_Directions_: Count the lines in the records below that contain the string "text". Reply with the number only.

_Supplied records_:
◆ ◆ ◆ ◆
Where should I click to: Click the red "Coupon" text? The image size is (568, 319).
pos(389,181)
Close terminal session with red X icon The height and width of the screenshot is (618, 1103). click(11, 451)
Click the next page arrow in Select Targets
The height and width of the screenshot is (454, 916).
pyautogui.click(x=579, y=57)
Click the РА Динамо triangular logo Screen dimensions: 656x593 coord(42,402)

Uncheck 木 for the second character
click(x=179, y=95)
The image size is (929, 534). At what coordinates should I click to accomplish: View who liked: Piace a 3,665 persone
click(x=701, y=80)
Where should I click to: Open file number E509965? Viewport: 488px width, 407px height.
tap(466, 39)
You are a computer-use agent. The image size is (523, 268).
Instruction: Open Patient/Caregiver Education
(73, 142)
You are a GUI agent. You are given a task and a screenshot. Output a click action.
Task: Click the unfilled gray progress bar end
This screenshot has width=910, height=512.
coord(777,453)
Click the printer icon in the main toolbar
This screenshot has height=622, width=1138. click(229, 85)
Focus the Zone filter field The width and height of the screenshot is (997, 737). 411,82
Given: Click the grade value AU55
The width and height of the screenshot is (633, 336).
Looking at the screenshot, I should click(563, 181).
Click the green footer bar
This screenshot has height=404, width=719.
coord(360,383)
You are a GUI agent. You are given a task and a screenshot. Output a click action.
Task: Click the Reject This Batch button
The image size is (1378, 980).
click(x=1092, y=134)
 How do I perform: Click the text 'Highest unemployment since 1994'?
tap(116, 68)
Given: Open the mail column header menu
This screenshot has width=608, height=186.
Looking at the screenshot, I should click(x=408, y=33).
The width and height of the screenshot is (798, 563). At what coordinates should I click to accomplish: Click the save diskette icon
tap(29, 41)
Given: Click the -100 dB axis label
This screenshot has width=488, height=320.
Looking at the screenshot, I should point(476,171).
◆ ◆ ◆ ◆
_Response to the exercise_: 2